Başyazıya bakılırsa, kimin başarısından söz ediyorsa, hukuksal mücadeleyi tek başına değil, Cumhuriyet emekçileriyle birlikte sürdürmüş. Kendi istifa ettiğini unutup “Beni de tasfiye ettiler” diyen tanığın
katkısını da yok saymayalım.

Biz yönetim olarak koşa koşa gidenlerden haber müdürünü de, istihbarat şefini de, kimi yazarları da görevden almadık, kimseyi de ihbar etmedik. Bu nedenle bugün de yüzümüzün akıyla ortalıkta dolaşıp, istediğimizi yazabiliyoruz.

"Başyazıda sözü edilen hukuk başarısı, böylesine kirli bir başarıdır"

Başyazıda sözü edilen hukuk başarısı, böylesine kirli bir başarıdır. Gizli başyazarın ,ki şayet varsa bir dahaki sefere baltayı taşa vurmaması için epeyce çalışması ve her duyduğuna inanmaması
gerekiyor.

Can Dündar’ın savunmaya ihtiyacı yok ama, onun da nasıl geldiğini bir gün anlatırım.Sanırım eğlenceli olur. Cumhuriyet çalışanları dışında vakıf yönetimine giren ve çıkan kişilerin sayısı bir hayli.Baştan beri var olan ,bizim seçmediğimiz ama Vakıflar Genel Müdürlüğü’nün düzenlediği seçim listesiyle dört yıl aradan sonra gelen tek kişi var. Alev Coşkun. “Şeytan tüyü varmış” demek sizce yeterli bir neden olabilir mi?

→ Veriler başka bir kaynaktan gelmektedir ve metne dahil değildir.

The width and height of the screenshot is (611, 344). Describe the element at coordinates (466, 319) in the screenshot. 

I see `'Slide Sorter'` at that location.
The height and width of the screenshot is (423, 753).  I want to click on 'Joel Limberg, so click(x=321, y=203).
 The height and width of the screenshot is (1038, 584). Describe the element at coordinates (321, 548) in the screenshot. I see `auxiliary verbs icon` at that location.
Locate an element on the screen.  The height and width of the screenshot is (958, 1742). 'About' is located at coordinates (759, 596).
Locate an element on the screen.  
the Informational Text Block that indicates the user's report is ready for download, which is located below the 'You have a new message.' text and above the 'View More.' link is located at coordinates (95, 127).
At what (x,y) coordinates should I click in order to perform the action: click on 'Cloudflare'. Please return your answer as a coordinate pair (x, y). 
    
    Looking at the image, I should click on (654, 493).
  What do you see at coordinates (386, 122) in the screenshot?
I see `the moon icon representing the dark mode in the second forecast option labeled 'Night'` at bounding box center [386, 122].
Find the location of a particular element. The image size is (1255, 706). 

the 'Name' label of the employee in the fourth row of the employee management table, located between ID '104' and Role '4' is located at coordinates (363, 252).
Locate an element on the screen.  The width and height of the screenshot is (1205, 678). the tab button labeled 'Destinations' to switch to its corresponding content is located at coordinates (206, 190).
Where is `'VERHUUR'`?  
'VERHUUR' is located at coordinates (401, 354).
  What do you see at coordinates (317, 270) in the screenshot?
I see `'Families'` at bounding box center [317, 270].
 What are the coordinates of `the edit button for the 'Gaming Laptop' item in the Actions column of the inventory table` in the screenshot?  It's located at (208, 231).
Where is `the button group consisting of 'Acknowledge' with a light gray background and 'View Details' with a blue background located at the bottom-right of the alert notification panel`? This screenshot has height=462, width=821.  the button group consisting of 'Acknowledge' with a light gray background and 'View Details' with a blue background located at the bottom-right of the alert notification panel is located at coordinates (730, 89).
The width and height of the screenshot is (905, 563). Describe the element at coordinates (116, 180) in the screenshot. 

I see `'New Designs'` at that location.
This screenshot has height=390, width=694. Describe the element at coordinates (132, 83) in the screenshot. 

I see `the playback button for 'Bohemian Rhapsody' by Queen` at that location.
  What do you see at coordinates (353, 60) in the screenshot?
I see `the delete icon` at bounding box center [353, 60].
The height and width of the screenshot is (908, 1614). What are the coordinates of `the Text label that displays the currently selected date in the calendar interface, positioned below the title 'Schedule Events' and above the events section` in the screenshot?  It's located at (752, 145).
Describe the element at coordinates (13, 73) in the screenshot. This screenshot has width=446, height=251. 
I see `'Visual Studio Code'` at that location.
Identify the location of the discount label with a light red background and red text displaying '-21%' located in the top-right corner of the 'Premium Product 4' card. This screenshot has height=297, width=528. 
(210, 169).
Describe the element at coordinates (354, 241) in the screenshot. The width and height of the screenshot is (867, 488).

Cumhuriyet’te telefonla arananlar dışarıdaysa ve arayan not bırakmak isterse danışmadaki arkadaşlar not alır ve geldiğinde iletirlerdi.Bu da onlardan biri. “Eşleri karıştırmayalım “diyen çıkarsa onlara peşinen yanıt vermiş olayım.Siz tutuklattırılmış olan ve çevreleri jandarmalar tarafından sarılan eşlerini görebilmek için eşlerinin neler çektiğini sanık bölümünden izlemiş ve karşı çıkmış mıydınız?"

Ne olmuştu?

İçişleri Bakanı Süleyman Soylu'nun TRT canlı yayınında "terör manşetleri" iddiasıyla suçladığı Cumhuriyet gazetesi, bugün yaptığı açıklamada Soylu'nun gösterdiği örneklerin çoğunun eski Genel Yayın Yönetmeni Can Dündar dönemine ait olduğunu belirterek, "Oysa, bugün Cumhuriyet gazetesi, bu ekibin yayın çizgisi ve tutumlarına karşı Cumhuriyet okur ve emekçileri ile birlikte dört yıl yürüttüğü hukuksal mücadele ve Yargıtay’ın da onadığı bir mahkeme kararı sonucu yönetime gelen Cumhuriyetçi kadro tarafından yayımlanmaktadır" ifadelerini kullandı.